Kemudian terdapat indikator toleransi dan anjuran kekerasan. Hal ini dapat dilihat dari keterlibatan baik langsung atau tidak langsung melakukan kekerasan kepada lawan politik. Sikap itu terlihat dari aparat keamanan dalam mengamankan aksi demonstrasi di berbagai kota yang menolak revisi UU KPK dan RKUHP diwarnai tindakan represif anti-demokrasi.
Indikator selanjutnya yang menandakan matinya demokrasi yaitu kesediaan membatasi kebebasan sipil lawan termasuk media. Indikator ini dapat dilihat dari dukungan mendukung hukum atau kebijakan yang membatasi kebebasan sipil, serta perluasan hukum pencemaran nama baik atau penistaan, atau hukum yang membatasi protes, kritik terhadap pemerintah, atau organisasi sipil atau politis tertentu. Di rezim Jokowi indikator ini terimplementasi dari beberapa kebijakan Jokowi yang menyumbang pelemahan demokrasi, bisa dilihat sejak dikeluarkannya Peraturan Pemerintah Pengganti Undang-Undang (perppu) No. 2 Tahun 2017 tentang Organisasi Kemasyarakatan (ormas) dan Peraturan Presiden (perpres) No. 37 Tahun 2019 tentang Jabatan Fungsional Tentara Nasional Indonesia (TNI). Selain itu terdapat Undang-undang Nomor 19 Tahun 2016 tentang Informasi dan Transaksi Elektronik (ITE) mengenai pencemaran nama baik sangat konkret menjadi tameng untuk penghalau kritik.
Bila berbicara kondisi demokrasi secara angka real, demokrasi di Indonesia mengalami penurunan sebesar 0,58 poin dari tahun 2016 menjadi 6,39 pada tahun 2017 dan 2018 dalam Indeks demokrasi yang dikeluarkan The Economist Intellegence Unit. Dalam indeks tersebut Indonesia termasuk dalam kategori sebagai demokrasi tidak sempurna (flawed democracy). Status ini artinya Indonesia menyelenggarakan pemilihan umum yang relatif bebas dan adil dan menghormati kebebasan sipil dasar, namun memiliki beberapa persoalan seperti pelanggaran kebebasan media serta persoalan tata kelola pemerintahan. Survei terbaru dari Indikator Politik Indonesia menunjukkan persepsi publik terhadap tingkat demokratisasi di Indonesia semakin menurun. Sebanyak 36 persen responden menyatakan Indonesia menjadi kurang demokratis dan 37 persen menyatakan Indonesia tetap sama keadaannya. Hanya 17,7 persen yang menyatakan bahwa Indonesia lebih demokratis.

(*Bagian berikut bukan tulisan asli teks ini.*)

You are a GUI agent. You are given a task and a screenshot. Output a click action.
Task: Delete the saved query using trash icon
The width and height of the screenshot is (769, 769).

Politik Machiavelli Jokowi tentu sangat sukses untuk merebut dan mempertahankan kekuasaan tetapi hal ini juga berarti sukses mematikan demokrasi di Indonesia. Berkaca dari politik demokrasi di Amerika yang menjadi subtansi pembahasan di buku How Democracies Die, ada hal yang sangat mendasar dari konsep demokrasi yang tidak dimiliki oleh penguasa terkhusus rezim Jokowi yaitu norma-norma demokrasi yang menjadi aturan-aturan tak tertulis dalam perpolitikan. Sampai saat ini konsep demokrasi hanya nampak dijalankan oleh Jokowi pada saat proses pemilihan umum setelah itu semua menjadi Machiavelli. Norma-norma demokrasi yang dimaksud adalah norma-norma saling toleransi dan sikap menahan diri baik secara kelembagaan. Hal ini diimplementasikan dari kubu pemerintahan dan opisisi. Artinya pemerintah harus mengakui lawan politiknya secara sah. Secara tidak langsung, pemerintah dan opisisi lah yang memainkan peran demokrasi dalam sistem presidensial. Agar sistem konstitusi berfungsi seperti yang diharapkan, eksekutif, legislatif, dan yudikatif harus menjaga keseimbangan yang rapuh.
Selain itu norma menahan diri juga harus diterapkan untuk tidak menangkap wasit demokrasi. Wasit demokrasi yang dimaksud adalah lembaga-lembaga pemerintah yang diharapkan independen. Dalam negara Indonesia, lembaga-lembaga ini berupa KPK, Bawaslu, KPU, BPK, Ombudsman dan lain-lain. Bila sampai wasit ini telah ditangkap oleh pemerintah maka salah satu pilar demokrasi dalam sebuah negara telah diruntuhkan.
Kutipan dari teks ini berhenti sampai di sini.